[Records of locating words and elements]
-- start --

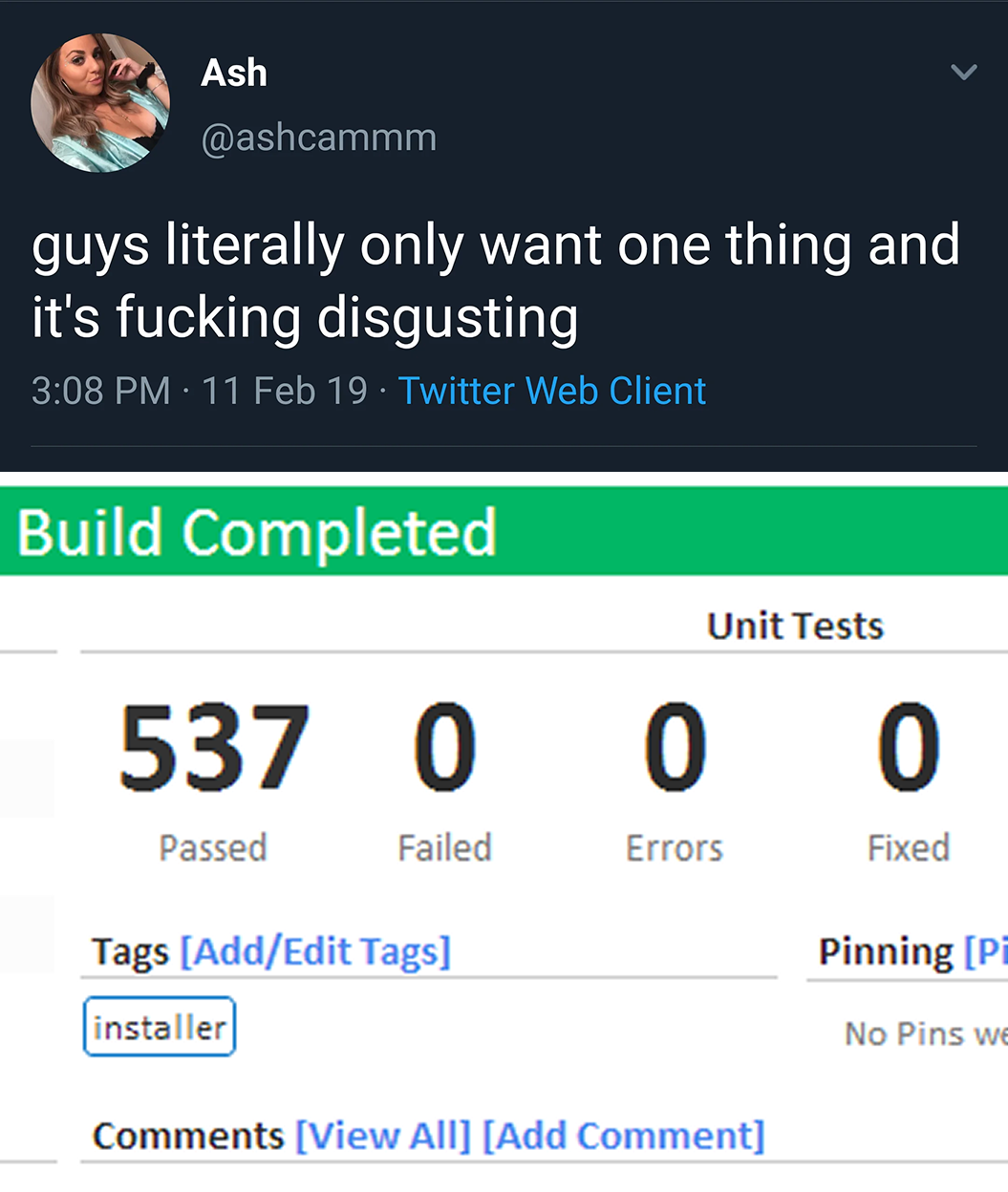View the 537 passed tests count
Viewport: 1008px width, 1192px height.
tap(214, 748)
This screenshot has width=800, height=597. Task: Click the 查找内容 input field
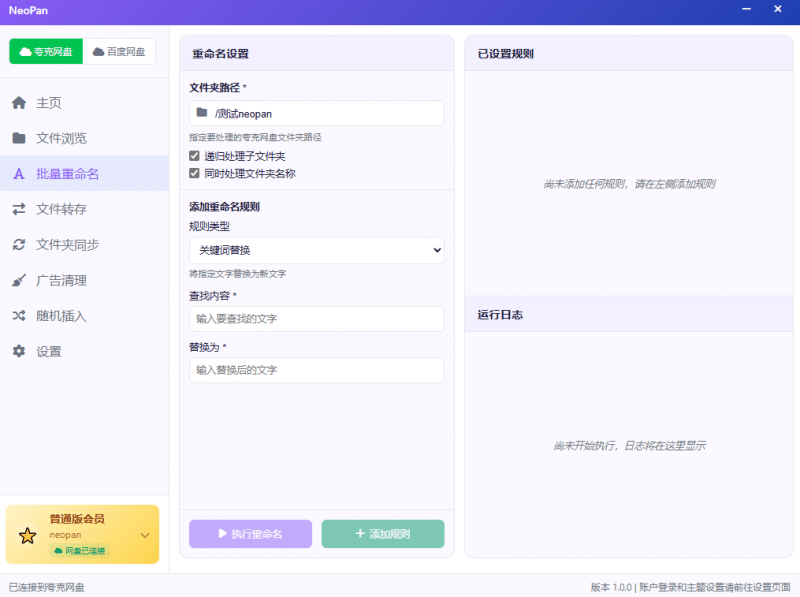pyautogui.click(x=316, y=319)
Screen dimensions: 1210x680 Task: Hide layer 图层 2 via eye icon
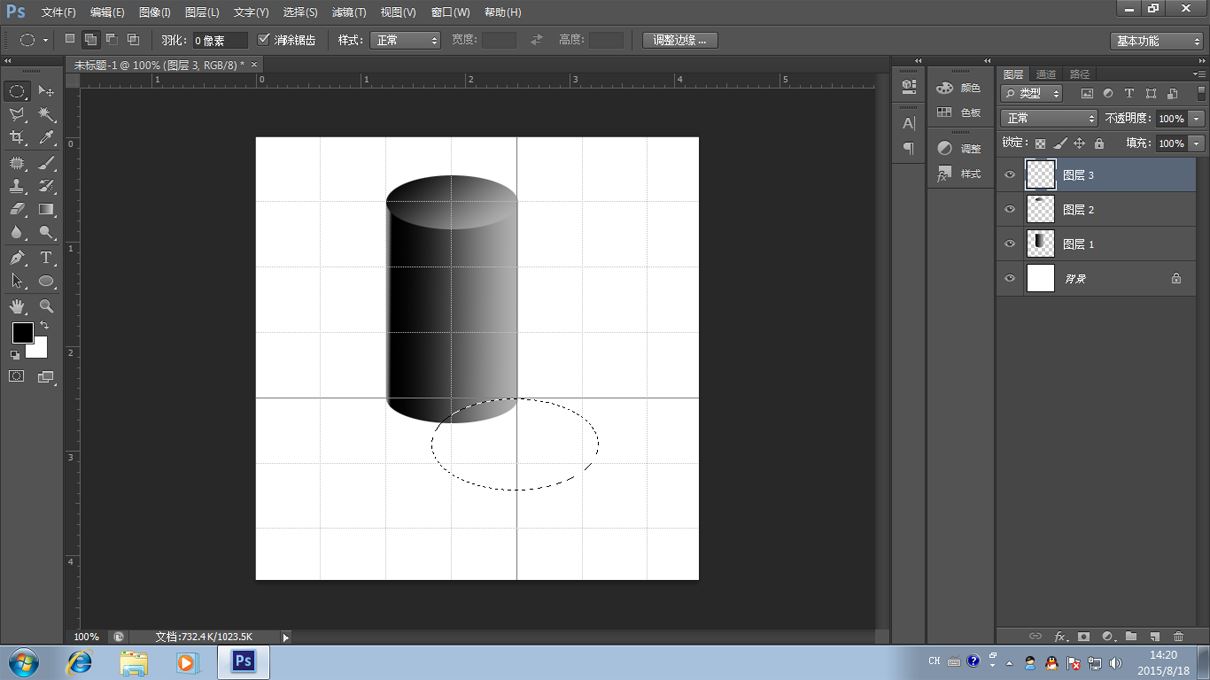click(x=1010, y=209)
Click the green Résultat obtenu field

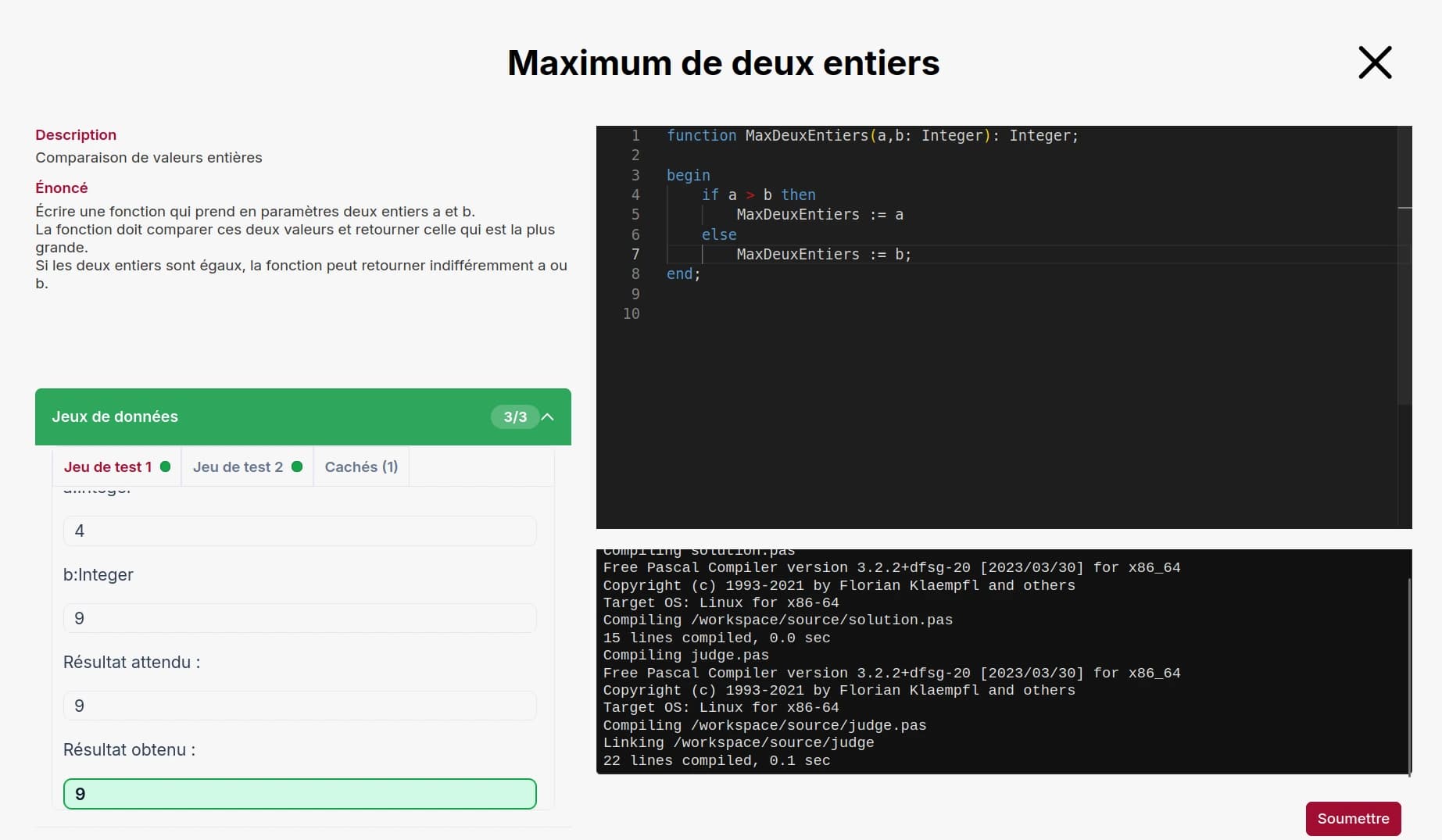pos(299,794)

-- end --

→ Problem requirements: Extract the lines of the data above without any changes, starting at the line that has "Screen dimensions: 1210x680" and ending after the final line of the data. Omit the pictures from your answer.

→ Problem solution:
Screen dimensions: 1210x680 Task: Hide layer 图层 2 via eye icon
click(x=1010, y=209)
Click the green Résultat obtenu field

pos(299,794)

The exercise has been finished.